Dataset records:
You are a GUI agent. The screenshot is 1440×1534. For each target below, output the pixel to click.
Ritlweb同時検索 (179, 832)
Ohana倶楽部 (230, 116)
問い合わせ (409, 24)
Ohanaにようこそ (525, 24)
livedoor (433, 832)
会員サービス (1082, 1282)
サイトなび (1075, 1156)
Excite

> Written exercise: How many lines of the rows above contain the string "click", with case counting? Reply with the number alone.

> Completed exercise: 1